* TO DO: Reproduce, exactly and in full, the lines from the one with "Where should I click to: Click the 120" through the one with "Image resolution: width=1348" in the data below; drop pictures.

* SOURCE RECORDS:
++++

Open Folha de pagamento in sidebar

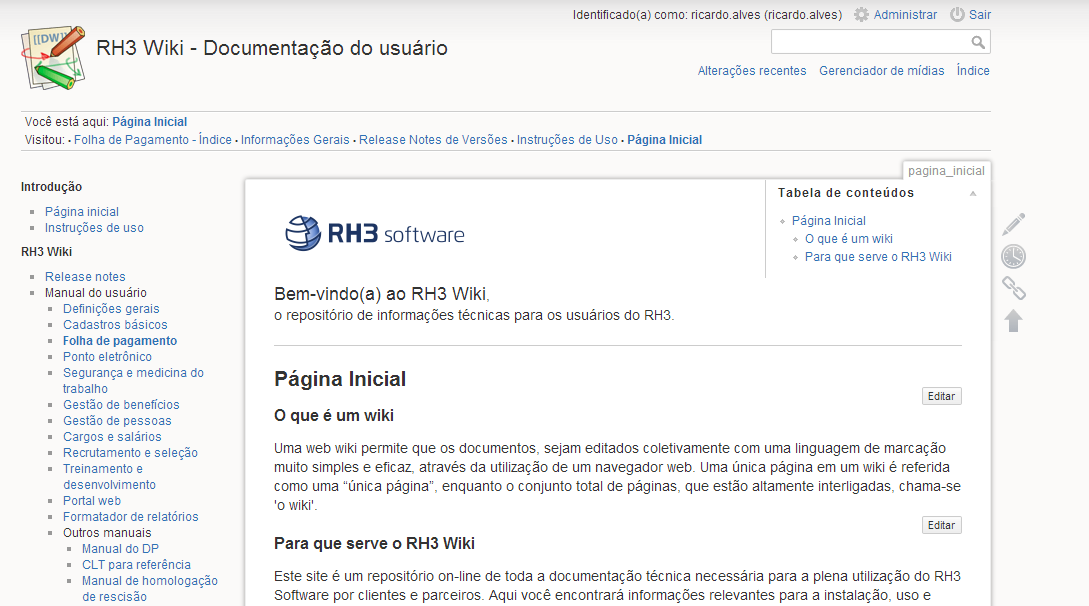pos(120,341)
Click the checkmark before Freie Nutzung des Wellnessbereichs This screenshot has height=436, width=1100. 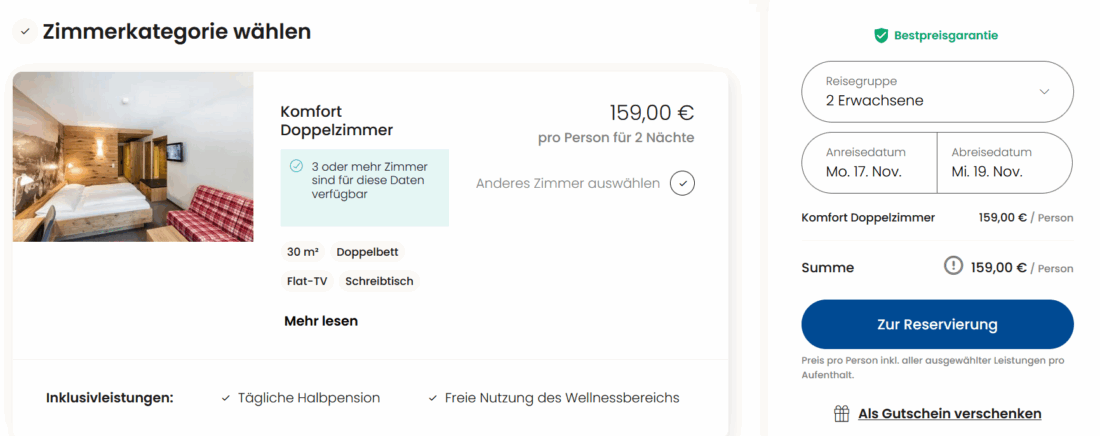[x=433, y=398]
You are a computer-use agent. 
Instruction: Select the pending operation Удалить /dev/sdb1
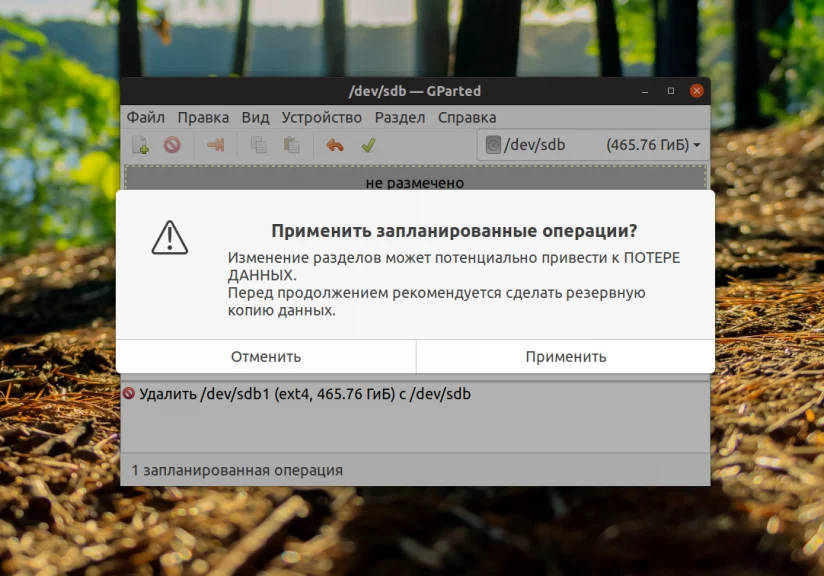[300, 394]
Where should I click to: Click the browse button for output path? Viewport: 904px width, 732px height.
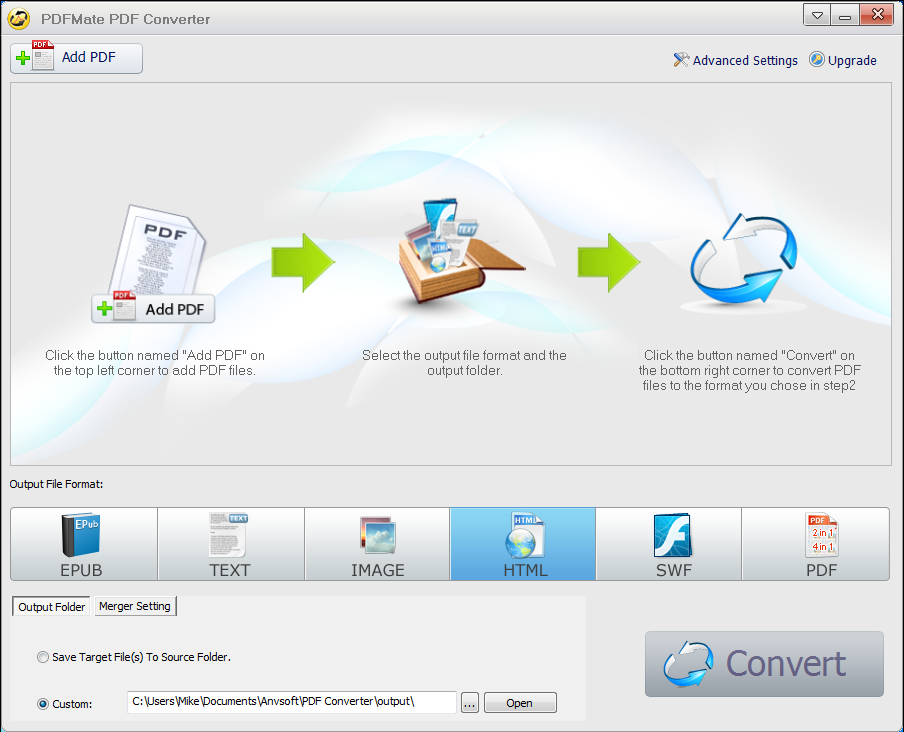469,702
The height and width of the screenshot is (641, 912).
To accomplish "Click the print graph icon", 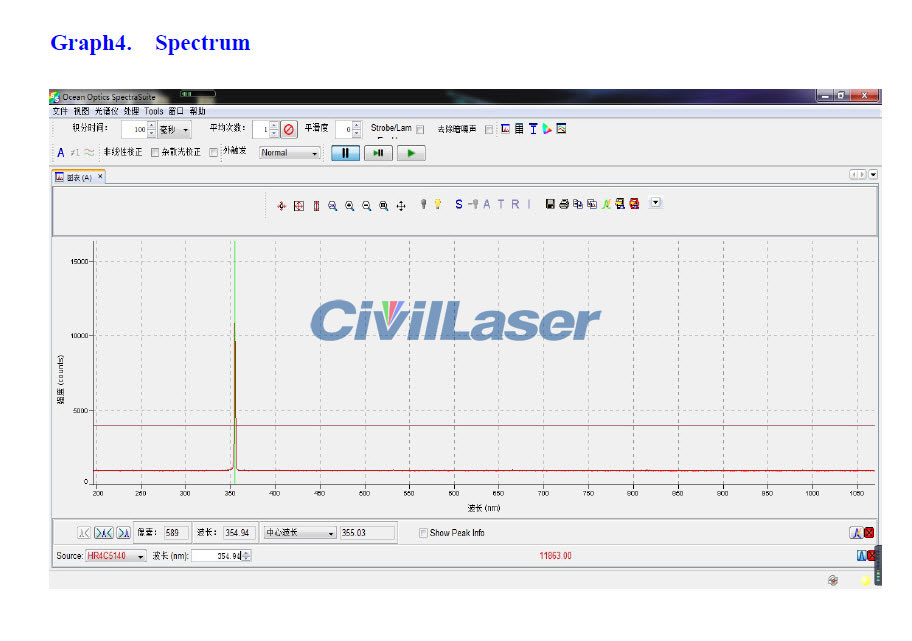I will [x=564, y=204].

++++

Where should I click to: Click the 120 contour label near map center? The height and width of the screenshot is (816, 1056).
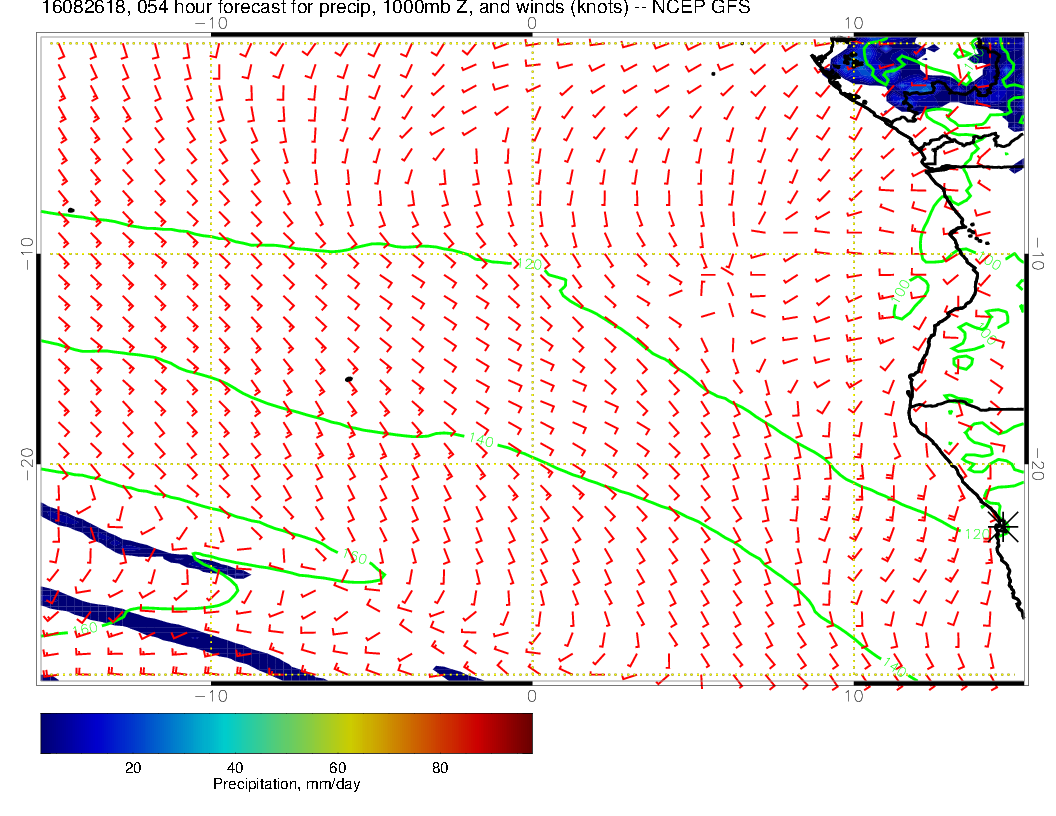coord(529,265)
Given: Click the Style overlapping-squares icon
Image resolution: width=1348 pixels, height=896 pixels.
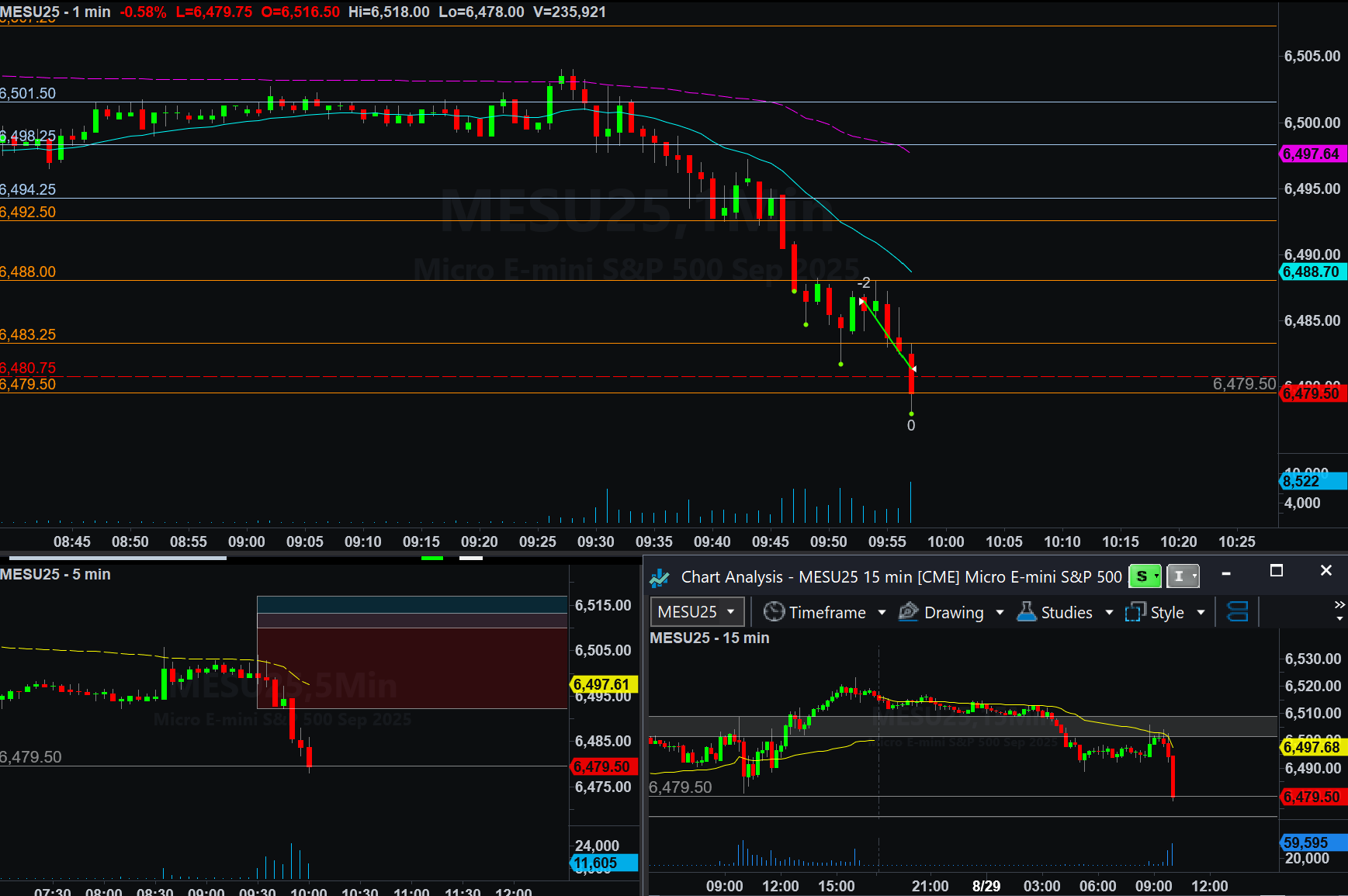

++++

* ANSWER FOR THIS EXERCISE:
Where should I click to: Click the 120 contour label near map center? The height and width of the screenshot is (816, 1056).
coord(529,265)
Given: Click the Style overlapping-squares icon
Image resolution: width=1348 pixels, height=896 pixels.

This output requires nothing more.